STUDY MATERIAL:

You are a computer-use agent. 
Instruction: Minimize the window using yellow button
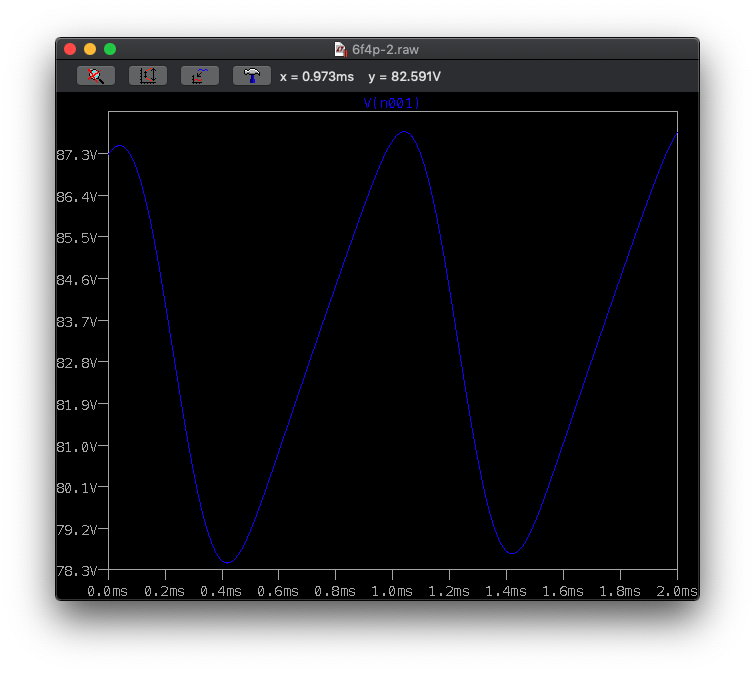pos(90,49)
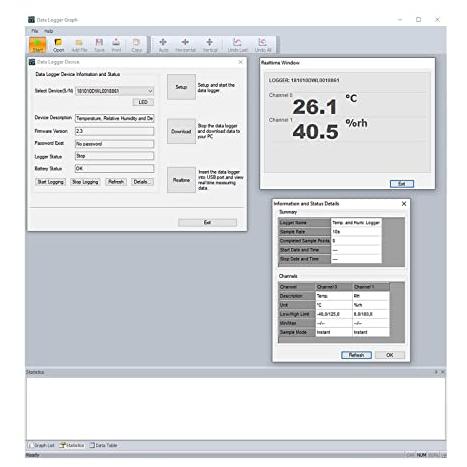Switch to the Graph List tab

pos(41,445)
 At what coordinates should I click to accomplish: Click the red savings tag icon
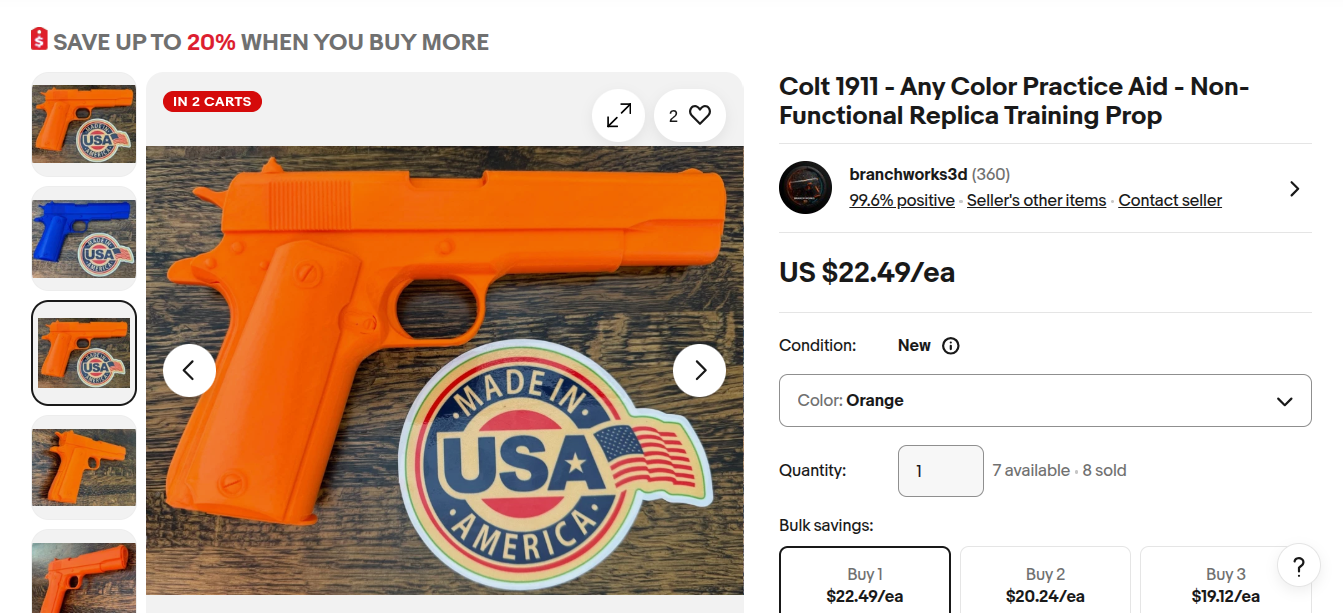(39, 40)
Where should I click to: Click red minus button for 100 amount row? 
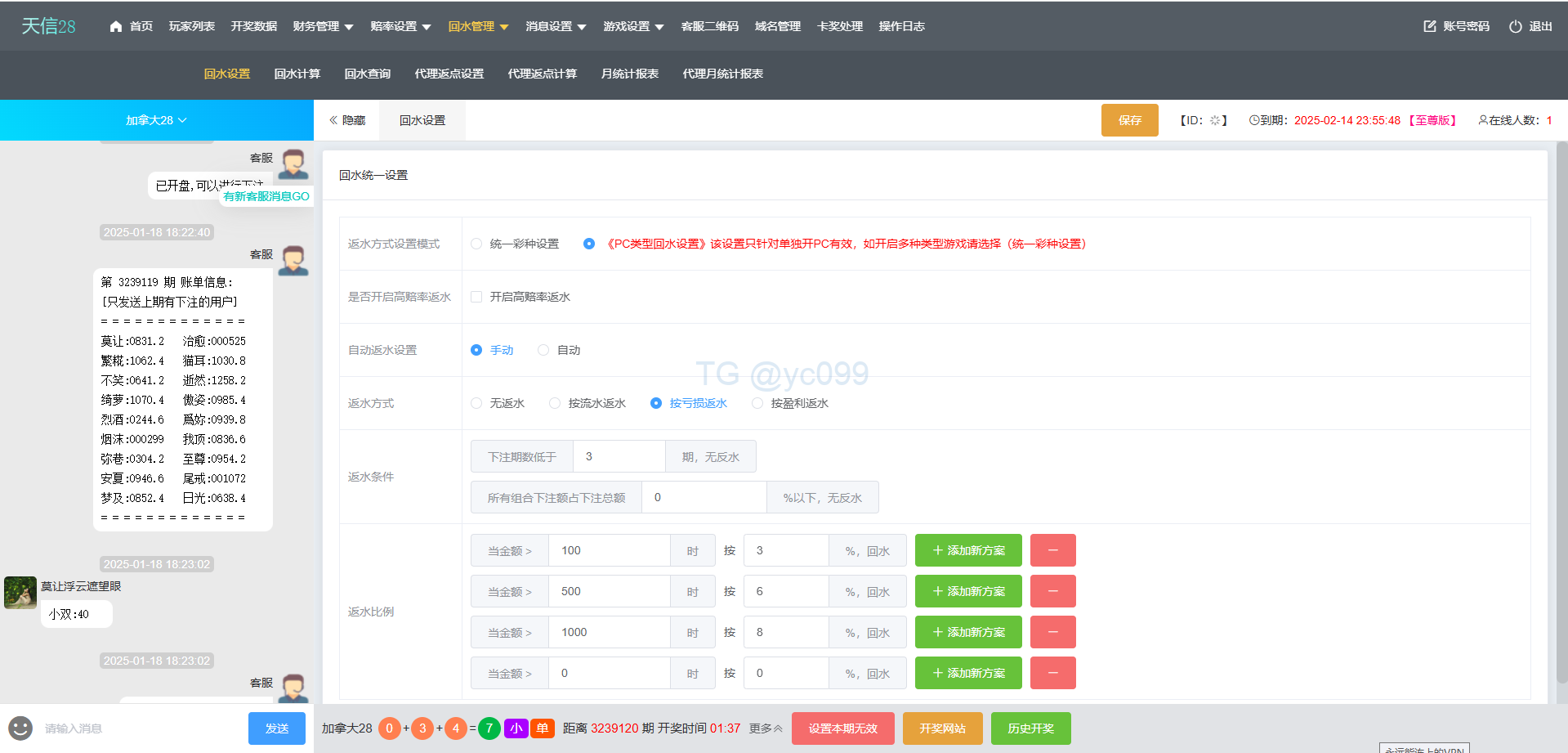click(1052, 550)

WHAT YOU WILL DO:
Copy out all the data exactly. No images belong in the copy.

REPLY TO THE TASK:
You are a computer-use agent. 
Instruction: Minimize the window using yellow button
pos(90,49)
Switch to the Graph List tab

pos(41,445)
 At what coordinates should I click to accomplish: Click the red savings tag icon
(39, 40)
Where should I click to: Click red minus button for 100 amount row? 
click(1052, 550)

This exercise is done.